Also if there are suggestions of features that should be added to the corpus, that would appreciated as well. There has been some discussion on improving the current corpora we have, so knowing what to improve would be really helpful.

All of this was sparked by the Google SyntaxNet parser, and the possibility of getting a parser in our language is highly desirable. But it's just as important for us to standardize our NLP resources so that our language can easily tag along cutting edge NLP applications.

I'm attaching the tagset pdf, but if it's bad practice to trust pdf files, I did link an Imgur screenshot earlier. tagset.pdf

dan-zeman commented 8 years ago

Hi @Bjartensen, welcome to the UD community! It's great to hear that Faroese can join the family of languages covered by UD.

As for "contributing the new language", there are two possible steps. The first one is that we can create a section about Faroese in the documentation and you can describe your language-specific examples there (possibly using documentation of another language, e.g. Swedish, as a model). The second step would be to actually release your data, but for that we would also need the dependency annotation (not only parsed but also manually checked), as UD-released data are treebanks. (On the other hand, lemmas and features are optional.)

▶ [Supplied material]:
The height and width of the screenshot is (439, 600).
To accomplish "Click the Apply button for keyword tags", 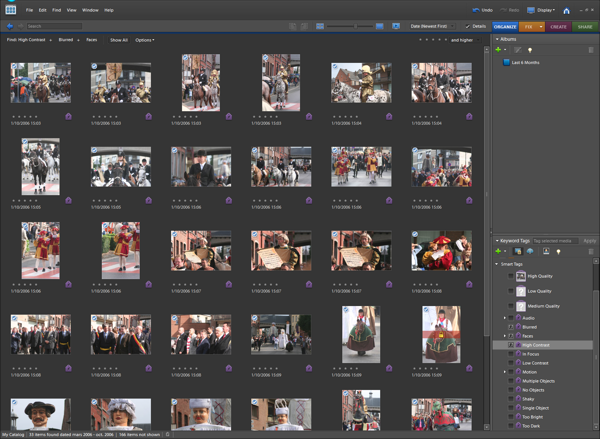I will pos(589,241).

▶ [Job 1]: In the forum thread, what sparked the effort to standardize the language's NLP resources?
▶ [Job 2]: Quote the forum thread starting at "All of this" and ending at "covered by UD.".

▶ [Expected answer 1]: The Google SyntaxNet parser sparked it.

▶ [Expected answer 2]:
All of this was sparked by the Google SyntaxNet parser, and the possibility of getting a parser in our language is highly desirable. But it's just as important for us to standardize our NLP resources so that our language can easily tag along cutting edge NLP applications.

I'm attaching the tagset pdf, but if it's bad practice to trust pdf files, I did link an Imgur screenshot earlier. tagset.pdf

dan-zeman commented 8 years ago

Hi @Bjartensen, welcome to the UD community! It's great to hear that Faroese can join the family of languages covered by UD.